The personal tax regime received a boost in Tuesday’s federal budget with the creation of a brand new savings vehicle. But there were also a handful of more modest announcements that will affect individual taxpayers.

For one, the 2008 budget proposes to extend the list of expenses eligible for the Medical Expense Tax Credit. The METC provides tax relief equal to 15% of eligible medical and disability-related expenses in excess of a threshold.

The list has been expanded to include the costs to purchase, operate, and maintain:

> altered auditory feedback devices for the treatment of a speech disorder;

> electrotherapy devices for the treatment of a medical condition or a severe
mobility impairment;

> standing devices for standing therapy in the treatment of a severe mobility
impairment; and

> pressure pulse therapy devices for the treatment of a balance disorder.
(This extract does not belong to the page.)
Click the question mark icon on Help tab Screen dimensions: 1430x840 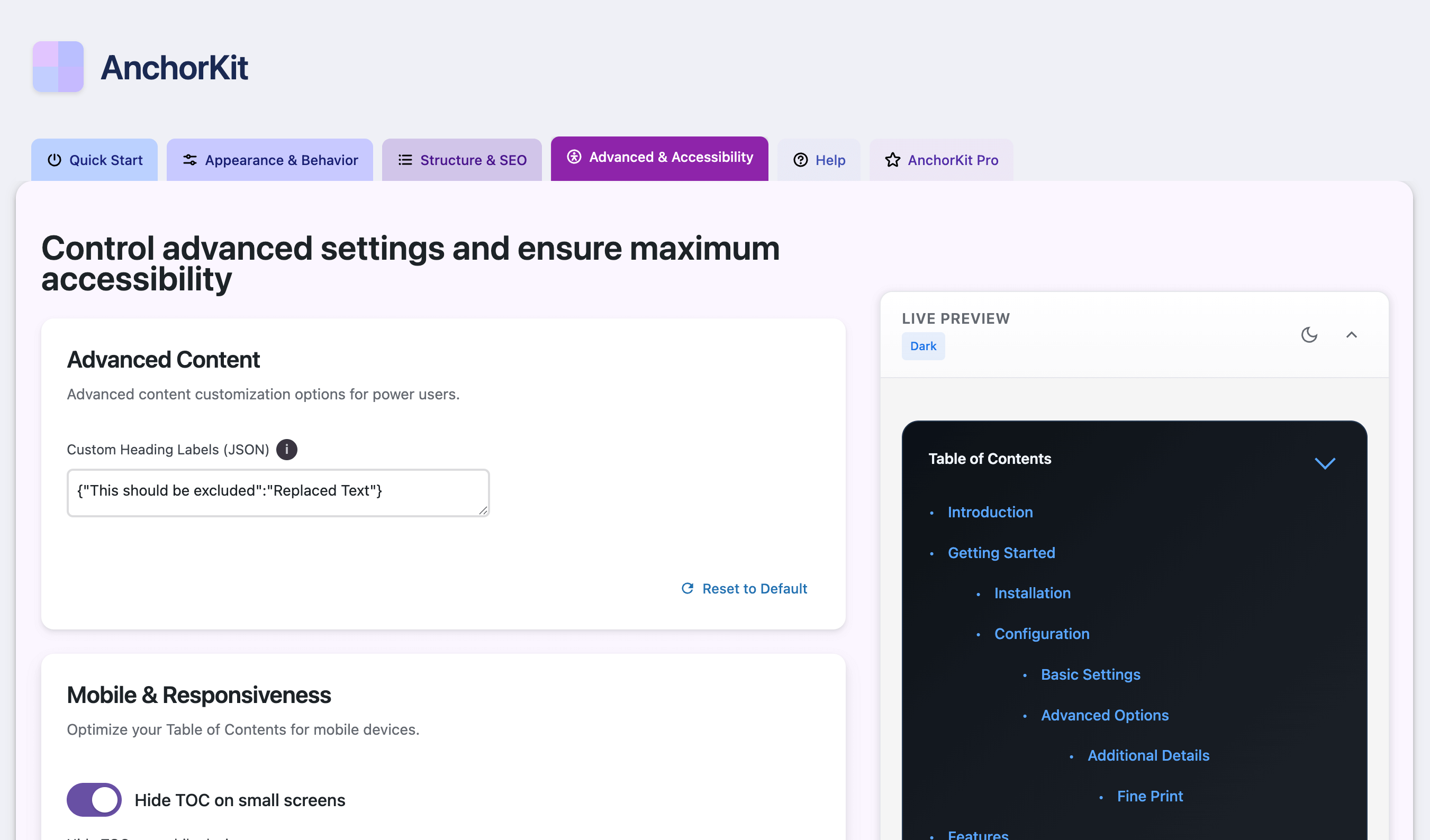(800, 160)
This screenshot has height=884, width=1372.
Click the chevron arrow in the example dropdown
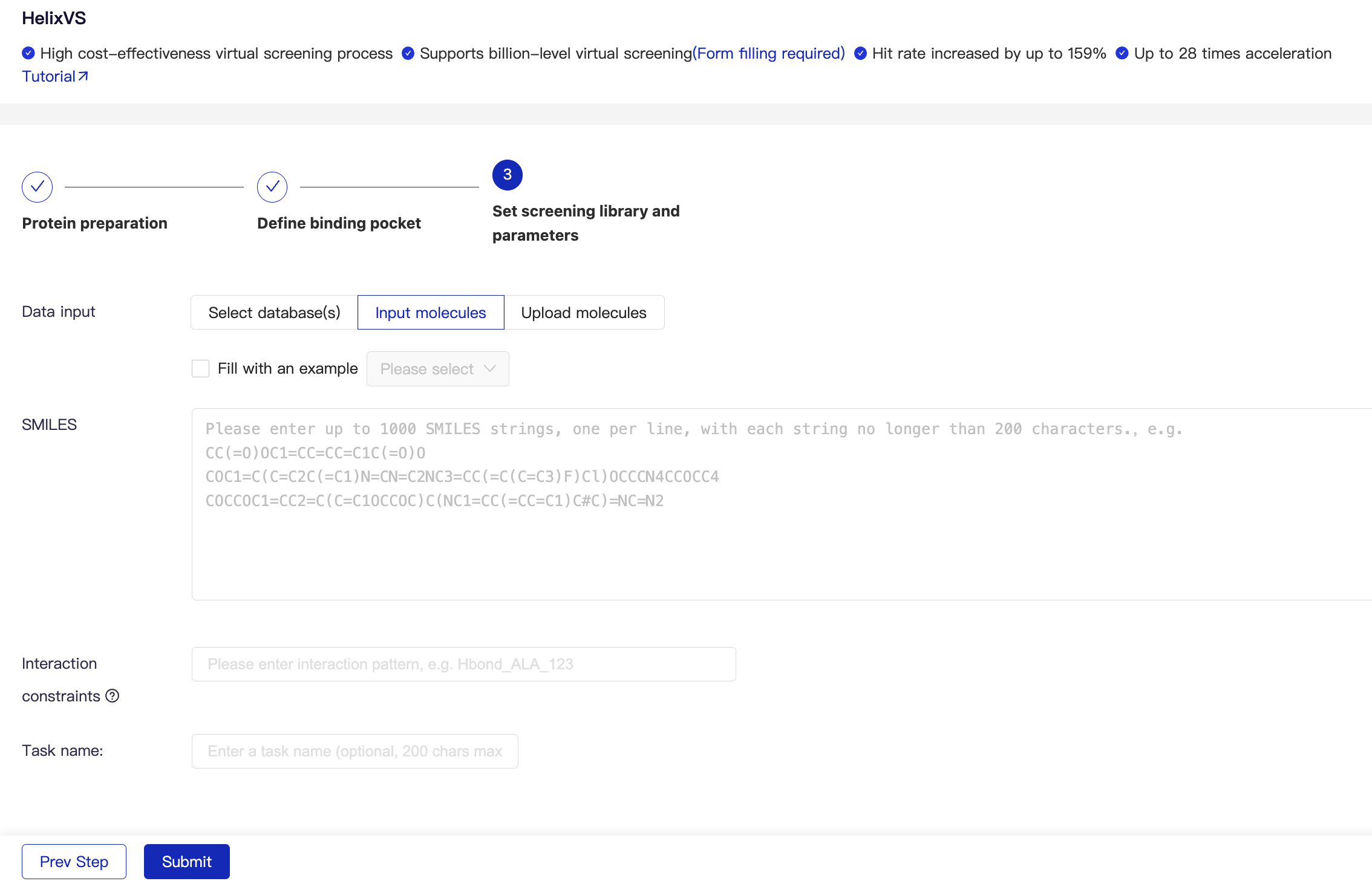[490, 369]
In addition, the budget proposes to extend eligibility under the METC to recognize eligible expenses for service animals that are specially trained to assist an individual who is severely affected by autism or epilepsy to cope with the individual’s impairment.

The federal budget also seeks to clarify the METC provisions regarding the eligibility of drugs and medications. Currently, drugs, medications and other preparations are eligible for the METC when they are both prescribed by a recognized medical practitioner (or a dentist) and recorded by a pharmacist. However, recent court decisions have interpreted this measure to include, in some cases, the cost of vitamins, supplements and drugs that could otherwise be purchased without a prescription. Such an interpretation goes beyond the policy intent of the METC. This year’s federal budget proposes to clarify the wording for eligible drugs and medications to ensure that those that may be purchased without a prescription remain ineligible.

The additions to the list of eligible expenses for the METC will be effective for the 2008 and subsequent taxation years. The clarification in respect of eligible drugs and medications will be effective for expenses incurred after Feb. 26.

Additionally, the federal government announced that it continues to work with financial institutions to put the necessary administrative mechanisms in place to allow them to offer a registered disability savings plan, which was first announced in the 2007 budget, with the objective that plans be made available in 2008.

The dividend tax credit is being tweaked in response to the planned corporate income tax reductions that were announced in the fall economic statement. The current 45% gross up is being reduced to 44% in 2010, 41% in 2011 and 38% in 2012 to reflect the planned reduction in corporate rates from 19% down to 15% by 2012.

The government is also proposing to extend the existing capital gains tax exemption for publicly traded securities to include exchangeable securities (unlisted securities that are exchanged for publicly-traded securities), subject to certain conditions.

And the budget proposes to increase the deductions available to northern Canadian residents by 10%, with the changes applying to 2008 and subsequent taxation years.

Currently, individuals who live in prescribed areas in Northern Canada for at least six consecutive months beginning or ending in a taxation year can claim the northern residents’ deductions in computing their taxable income for that year.

The northern residents’ deductions provide taxpayers with a basic residency deduction to each member of a household of up to $7.50 per day. Alternatively, one member of a household can claim a maximum of $15 per day if no other member of the household claims this basic amount (including situations in which there is no other member of the household.) The budget proposes increasing these maximum deductions to $8.25 and $16.50, respectively.